Is that the sound of me finally mustering a scream? No, it’s an ambulance siren, drawing closer.
This thirteen-year-old girl hauls me towards the cliff edge. It’s astonishing how very fragile we all are. Bring just enough mayhem to someone, beast them to perfection, and suddenly a fatal fall feels like mercy.
Somewhere in the background, Maddelena says, ‘Maria? Dove sei, la mia bambina?’ But she won’t save me. Because this has already happened and I’ve got the message now: I can’t change anything. It’s already done and so am I.
Maria says something triumphant. Forgive me, but I’m so rigid from the massive anticipation of violent death that I don’t even hear.
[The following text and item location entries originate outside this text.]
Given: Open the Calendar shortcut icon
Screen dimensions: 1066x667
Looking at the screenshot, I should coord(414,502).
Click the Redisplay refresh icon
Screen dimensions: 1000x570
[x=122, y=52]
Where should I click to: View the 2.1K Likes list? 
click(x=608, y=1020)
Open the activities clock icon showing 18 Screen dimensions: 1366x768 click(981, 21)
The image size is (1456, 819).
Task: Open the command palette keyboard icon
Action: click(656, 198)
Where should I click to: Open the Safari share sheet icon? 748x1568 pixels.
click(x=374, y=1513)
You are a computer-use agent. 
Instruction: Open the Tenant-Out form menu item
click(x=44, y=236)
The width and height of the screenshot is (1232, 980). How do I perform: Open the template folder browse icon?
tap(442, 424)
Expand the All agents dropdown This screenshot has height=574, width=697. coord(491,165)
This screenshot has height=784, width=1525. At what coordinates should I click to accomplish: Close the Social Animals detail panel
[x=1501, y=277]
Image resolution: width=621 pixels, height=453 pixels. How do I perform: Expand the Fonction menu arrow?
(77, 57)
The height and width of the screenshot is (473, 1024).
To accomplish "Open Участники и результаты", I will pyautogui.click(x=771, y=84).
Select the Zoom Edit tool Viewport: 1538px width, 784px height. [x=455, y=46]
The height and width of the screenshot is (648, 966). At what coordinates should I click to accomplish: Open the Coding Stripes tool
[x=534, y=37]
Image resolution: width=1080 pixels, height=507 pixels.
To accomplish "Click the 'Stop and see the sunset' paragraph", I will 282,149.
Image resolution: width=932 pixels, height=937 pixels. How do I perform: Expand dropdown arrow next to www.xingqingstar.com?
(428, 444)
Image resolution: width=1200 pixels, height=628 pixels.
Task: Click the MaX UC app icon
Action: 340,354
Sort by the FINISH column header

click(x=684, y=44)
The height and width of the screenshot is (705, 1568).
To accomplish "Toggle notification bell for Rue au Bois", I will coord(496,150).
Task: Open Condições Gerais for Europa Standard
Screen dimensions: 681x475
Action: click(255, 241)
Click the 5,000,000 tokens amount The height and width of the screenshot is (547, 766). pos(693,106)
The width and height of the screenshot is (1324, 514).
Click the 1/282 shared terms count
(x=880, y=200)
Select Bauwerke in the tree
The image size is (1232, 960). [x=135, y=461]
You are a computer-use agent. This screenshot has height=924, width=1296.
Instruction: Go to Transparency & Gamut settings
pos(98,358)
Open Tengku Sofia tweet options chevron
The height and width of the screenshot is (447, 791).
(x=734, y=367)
She shoves hard, the grassy soil falls away and gravity claims me.
CHAPTER TWENTY-ONE
So I wake spread-eagled in the rough arms of a tree, with no idea of what’s what.
My left leg sends intense distress signals. Something’s very wrong there.
God knows where the cosh ended up, but I can still taste the wood.
I can only tell what’s up and what’s down from the way my blood drips. The body’s natural compass.